Le Conseil d’Etat a tout récemment tranché la question très controversée du sort des rémunérations des dirigeants de sociétés ayant la qualité de mandataires sociaux au regard de la taxe prévue par l’article 231,1 du CGI.

Tant pour le régime applicable avant le 1er janvier 2013 (issu de l’article 10 de la loi de finances 2001) que pour celui applicable depuis cette date (article 13 de la loi de financement de la sécurité sociale pour 2013).

La Haute Assemblée considère, en effet, qu’il résulte des travaux parlementaires des articles 10 et 13 des lois précitées que, en alignant l’assiette de la taxe sur les salaires, d’abord sur celle des cotisations de sécurité sociale, puis sur celle de la CSG applicable aux salaires et revenus assimilés.

Le législateur a voulu y inclure les rémunérations des dirigeants de sociétés visés à l’article L 311-3 du CSS (notamment celles des gérants minoritaires de SARL, des présidents du conseil d’administration, directeurs généraux et directeurs généraux délégués de SA, des présidents et dirigeants de SAS). Ils sont obligatoirement affiliés au régime général de la sécurité sociale en vertu de cet article, même si ces mandataires sociaux n’ont pas la qualité de salariés au sens du droit du travail.

En revanche, les rémunérations des dirigeants de sociétés qui ne sont pas mentionnés à l’article L 311-3 précité (gérants majoritaires de SARL, associés gérants d’EURL, membres du directoire et administrateurs provisoirement délégués de SA, etc.) sont exclues de l’assiette de la taxe sur les salaires.

________________________

■ Objectif de la tâche
Traduisez en anglais cette phrase du passage sur la taxe sur les salaires : « Le Conseil d’Etat a tout récemment tranché la question très controversée du sort des rémunérations des dirigeants de sociétés ayant la qualité de mandataires sociaux au regard de la taxe prévue par l’article 231,1 du CGI. »

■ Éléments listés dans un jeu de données

________________________

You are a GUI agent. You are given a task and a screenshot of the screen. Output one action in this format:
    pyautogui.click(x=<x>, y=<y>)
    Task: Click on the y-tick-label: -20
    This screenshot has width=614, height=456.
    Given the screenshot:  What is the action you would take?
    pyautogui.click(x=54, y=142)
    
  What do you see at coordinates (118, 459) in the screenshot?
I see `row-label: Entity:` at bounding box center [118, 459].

________________________

■ Espace de réponse
The Conseil d’État has very recently settled the highly controversial question of how the remuneration of company executives who hold the status of corporate officers is treated with regard to the tax provided for in article 231,1 of the CGI.